For lunch we stopped at Café Koko, and, snagging the couch, shared lattes, spinach knishes and an egg sandwich made with thick local maple bacon. And conversation, of course, mostly about the impending changes here at school, what with the financial crisis.

But time grew short. A final stop at the CD store, where I chatted a bit with a woman I know from Northfield, an alum and parent of two current students, about the same financial crisis, and what the last few years of trying to manage it’s symptoms had brought to hiring policies and shifts in and of policy implementation methodology. I purchased the new live Patty Griffin CD for myself; Alex bought something I didn’t see, and we drove back to her car to split up and head, respectively, home.

Then yesterday to Greenfield twice again. First in the morning with Darcie and Willow to pick up birdseed at Agway and a chocolate-cake yule log, sprouting merangue mushrooms, at Merlings, where the baby got a cookie wrapped in wax paper. Later, back home, my mother came up for her weekly visit; after a short trip to the yearbook office for Darcie to approve and send back this year’s proofs, we did the strip entire, from the top of the hill downwards this time, looking for boxes of Christmas cards, finally finding them at World Eye.

And back home again, and more of the same around-the-house with baby that I long for eternally; otherwise my days from Monday to now have been a blur of time spent home, in cardboard boxes and on the floor with the baby and her new toys, while Darcie exercises her talents, painting flowers and spotted grids of faux-indigenous art on raw wood. It feels like family life, and knowing it will not last long makes me yearn for summer.

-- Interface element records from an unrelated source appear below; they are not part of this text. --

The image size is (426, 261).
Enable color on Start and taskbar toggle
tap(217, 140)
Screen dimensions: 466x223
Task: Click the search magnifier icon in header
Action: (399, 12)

And now it rains: the attic roof pops like the limbs of an old chair as we settle in to the grey afternoon. Willow lies in bed awake with her half-napping mommy, chattering softly about nursing and the sky and who-knows-what-else until she shushes herself, whispers mommy, and falls asleep. Tonight will be Christmas Eve, and tomorrow Christmas. And though the laptop’s got a virus and I lost my keys to the laundry, though my ears are once-again stopped up and my fever’s not gone below 99.8 in three days now, the center of the universe is still and calm as it should be, and it’s all – all of it – good.